Supplied entries:

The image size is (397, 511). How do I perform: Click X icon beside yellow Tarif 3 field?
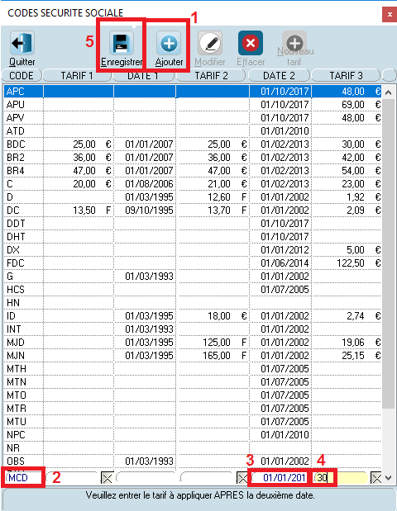coord(376,478)
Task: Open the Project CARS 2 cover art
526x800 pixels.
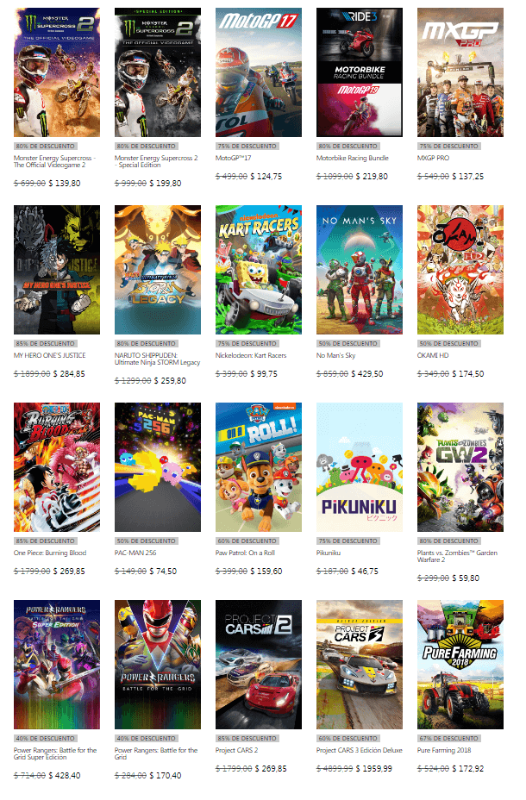Action: click(x=258, y=665)
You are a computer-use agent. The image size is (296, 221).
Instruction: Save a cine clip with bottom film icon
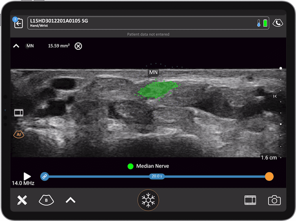[x=250, y=200]

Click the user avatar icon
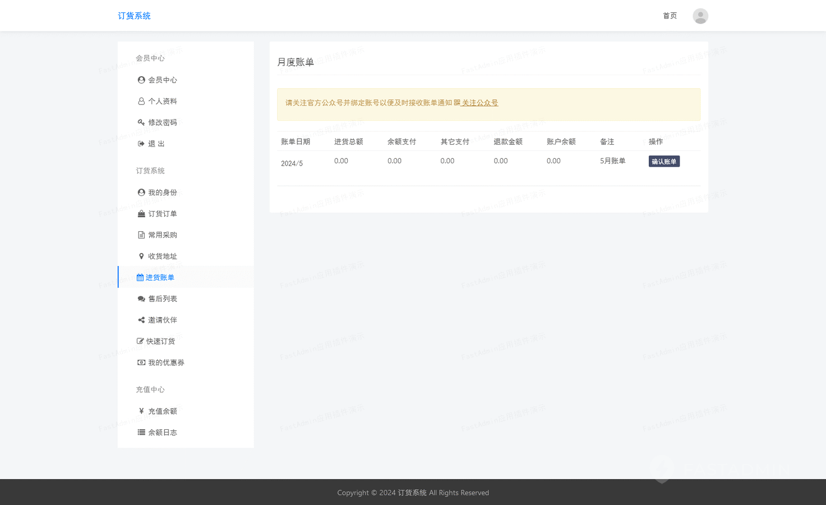700,16
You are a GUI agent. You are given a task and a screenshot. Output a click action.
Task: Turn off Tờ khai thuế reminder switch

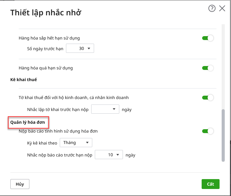coord(208,98)
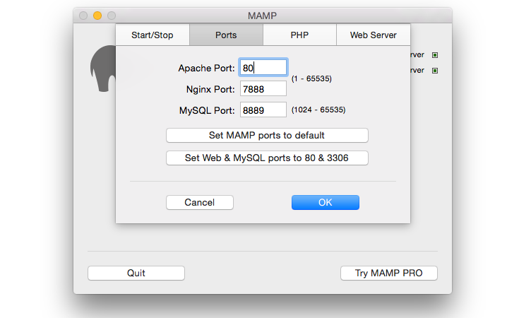Confirm port changes with OK
This screenshot has width=519, height=318.
pyautogui.click(x=325, y=203)
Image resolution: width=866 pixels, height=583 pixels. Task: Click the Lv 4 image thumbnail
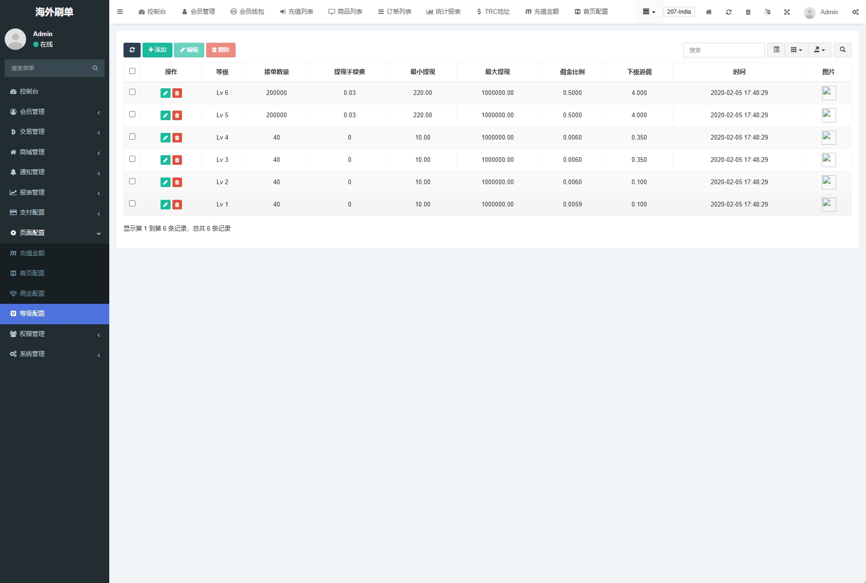pyautogui.click(x=828, y=138)
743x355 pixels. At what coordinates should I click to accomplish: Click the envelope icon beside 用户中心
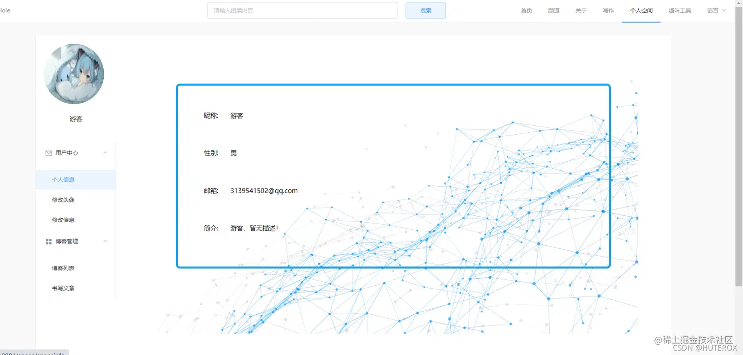tap(48, 152)
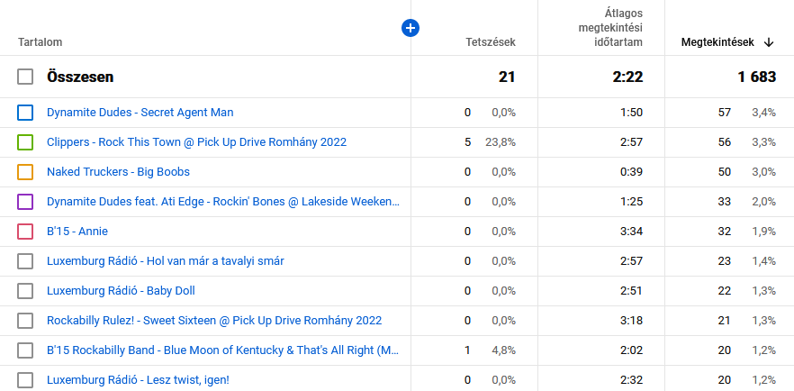Tick the orange Naked Truckers checkbox
This screenshot has height=391, width=794.
coord(25,172)

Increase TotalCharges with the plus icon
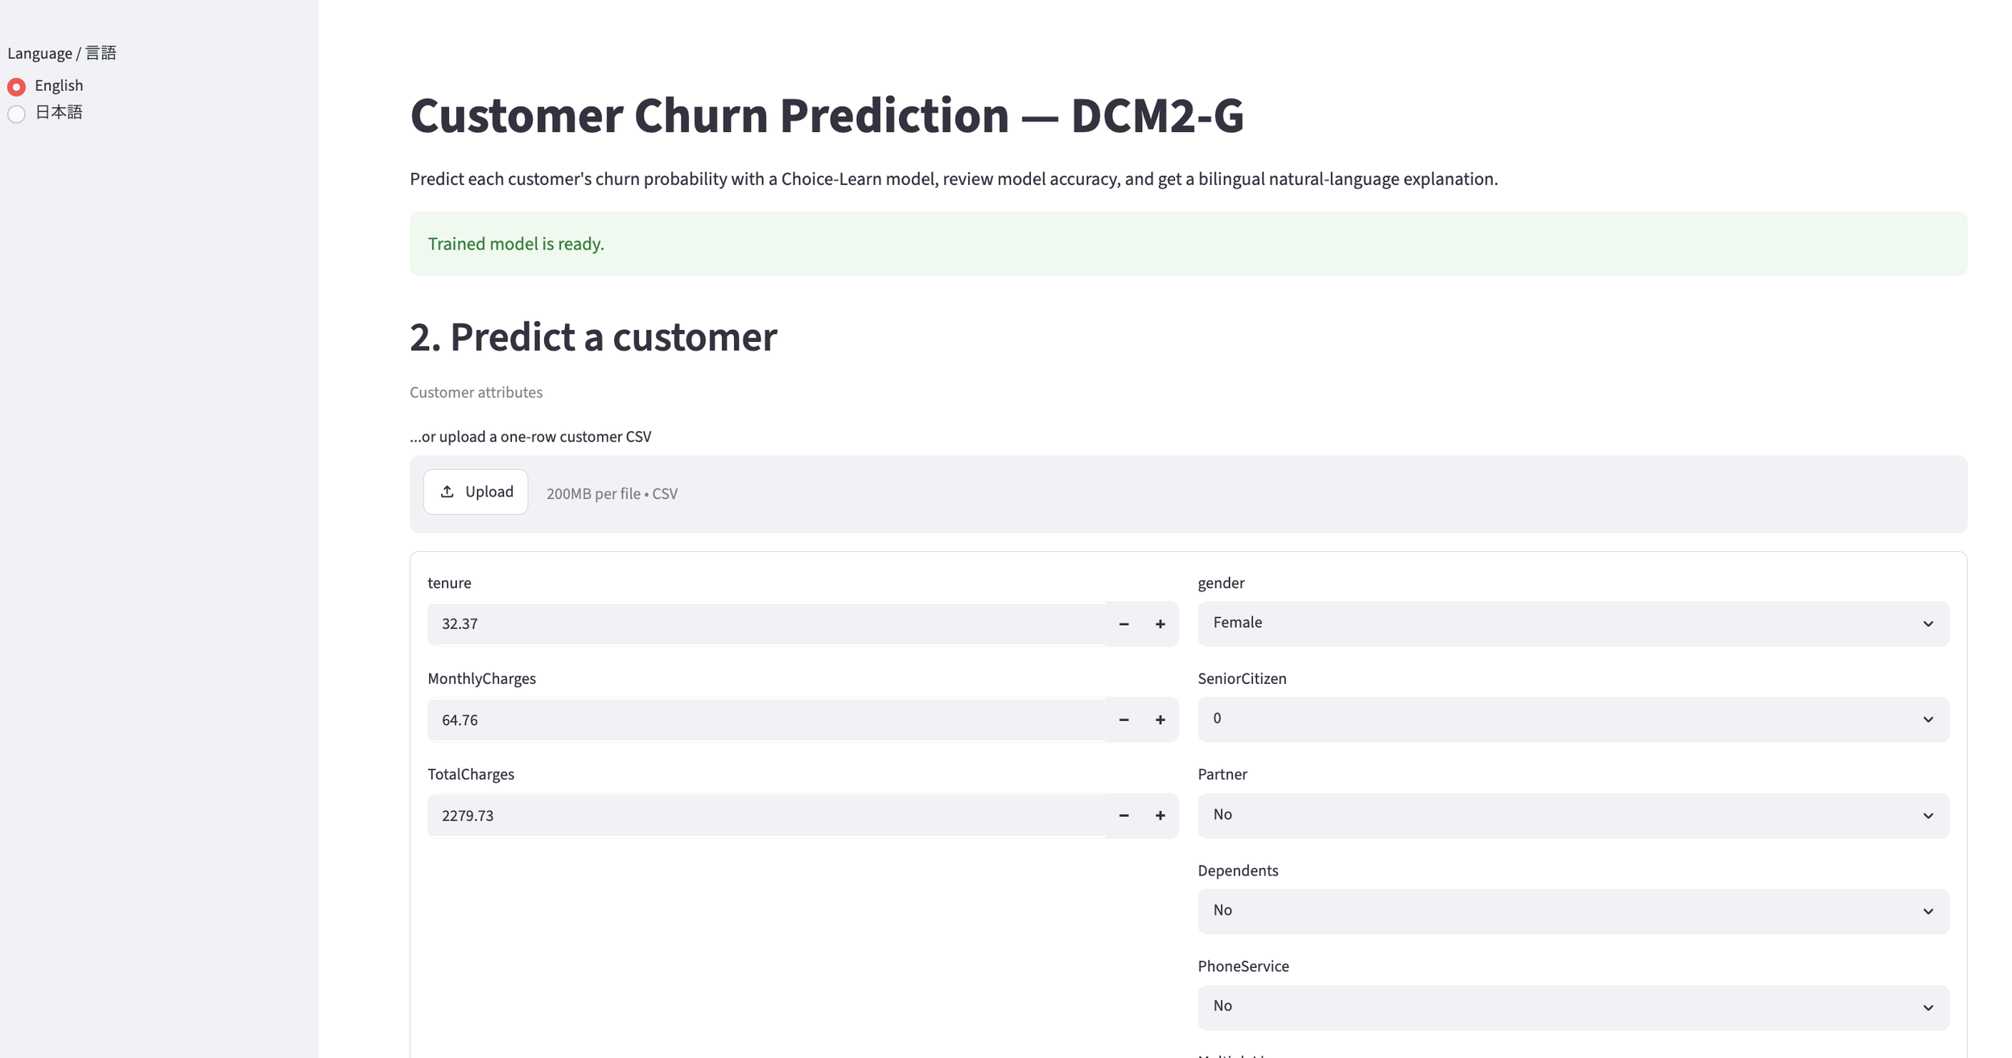pyautogui.click(x=1161, y=815)
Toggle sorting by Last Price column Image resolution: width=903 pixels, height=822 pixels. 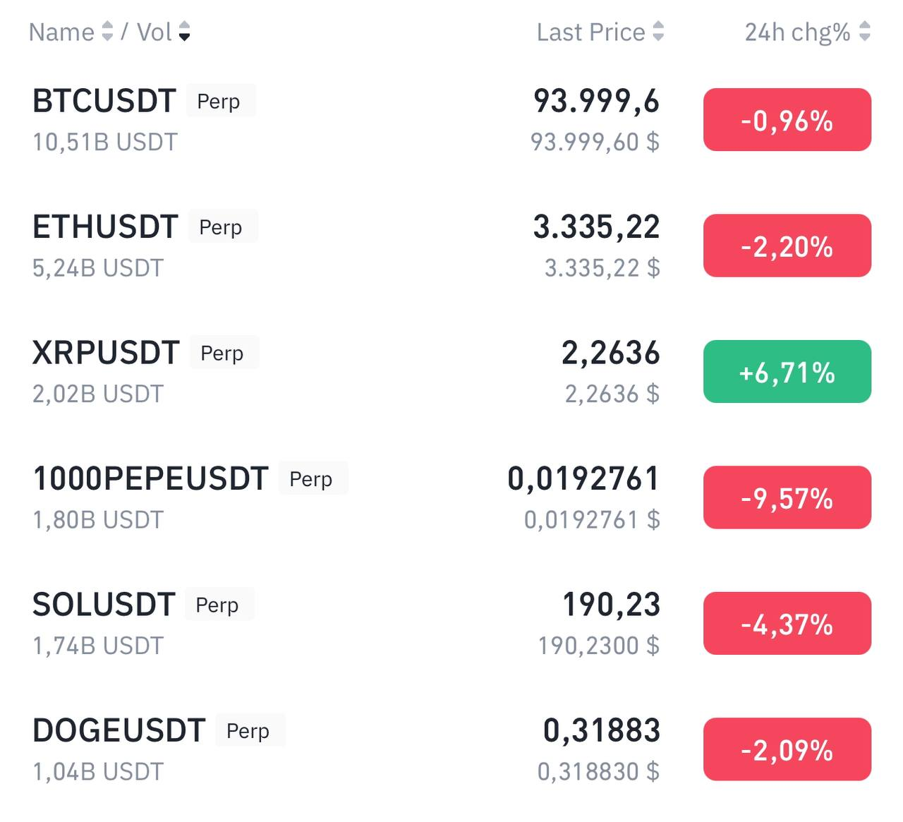coord(660,32)
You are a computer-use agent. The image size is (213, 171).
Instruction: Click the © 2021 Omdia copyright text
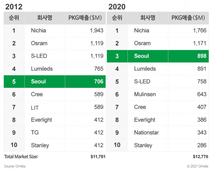[197, 166]
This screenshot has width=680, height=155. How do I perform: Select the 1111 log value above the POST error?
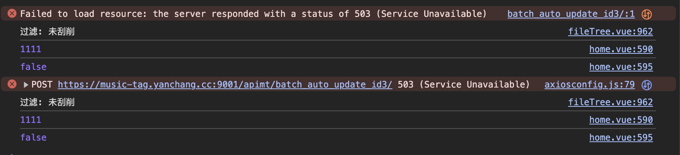30,49

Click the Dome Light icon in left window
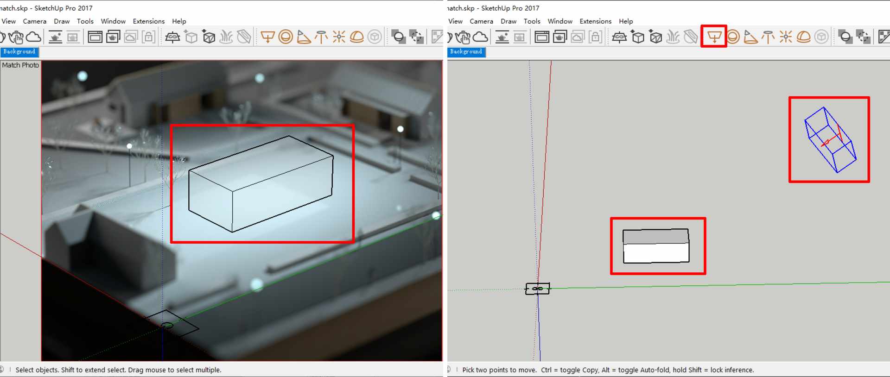(x=356, y=37)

Exercise description:
Check each line of the listing above. Copy it if it holds the string "agent".

Exercise response:
You are a computer-use agent. The image size is (296, 221).
You are a GUI agent. You are given a task and a screenshot. Output a click action.
You are a computer-use agent. The image size is (213, 171).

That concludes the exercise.